Anoplius infuscatus is a species of spider wasp found mainly in Eurasia.

==Distribution==

A. infuscatus occurs in Europe (including southern Britain) and North Africa, east to the Pacific.

==Identification==
A. infuscatus is about 10 mm in length and resemble the Arachnospila wasps with which they are often found in appearance and behaviour. The colouring of A. infuscatus is less red than orange and its wing venation also differs from all members of Arachnospila.

==Habitat==

This species prefers moist sandy areas, especially near the coast.

==Biology==
Xerolycosa nemoralis, Alopecosa trabalis, Trochosa ruricola and Pardosa monticola spiders are recorded as prey but A. infuscatus is also suspected to feed on other members of the families Lycosidae, Agelenidae and Thomisidae. Adults nectar on Heracleum sphondylium and other members of the Apiaceae. Prey is captured following an active hunt and paralysed within the spider's own burrow or other hiding place, e.g. under a stone while the nest burrow is constructed. The spider is then dragged to the wasp's nest burrow and the wasp begins to construct a cell in which to place the spider. Commencement of cell construction is indicated by the wasp entering and leaving the nesting burrow head first, meaning it can turn around in the burrow. Sometimes the wasp amputates some of the spider's legs before placing into the burrow. The wasp lays its egg on the gaster of the spider.
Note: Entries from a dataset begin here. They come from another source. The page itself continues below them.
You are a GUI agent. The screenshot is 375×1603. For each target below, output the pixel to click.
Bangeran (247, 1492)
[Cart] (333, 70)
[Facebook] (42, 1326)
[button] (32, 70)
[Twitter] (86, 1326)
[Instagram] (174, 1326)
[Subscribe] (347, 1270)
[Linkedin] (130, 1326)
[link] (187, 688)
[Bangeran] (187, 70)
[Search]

Kleptoparasitic behaviour has been recorded, both intraspecific and from Anoplius concinnus. In the latter case, the A. infuscatus female entered the nest of its congener, destroyed the egg already on the spider and placed one of its own. Interaction with ants can disturb the wasp while it is transporting the prey and this can cause it to hide the prey by placing it higher up in grass. There is also a case of parasitism by the fly of the family Sarcophagidae, probably Sarcophaga socrus, while the spider-wasps Ceropales maculata, Ceropales cribrata and Evagetes argenteodecoratus have been recorded as interspecific kleptoparasites.

The flight period in Britain is from June to September and it does not overwinter as an adult.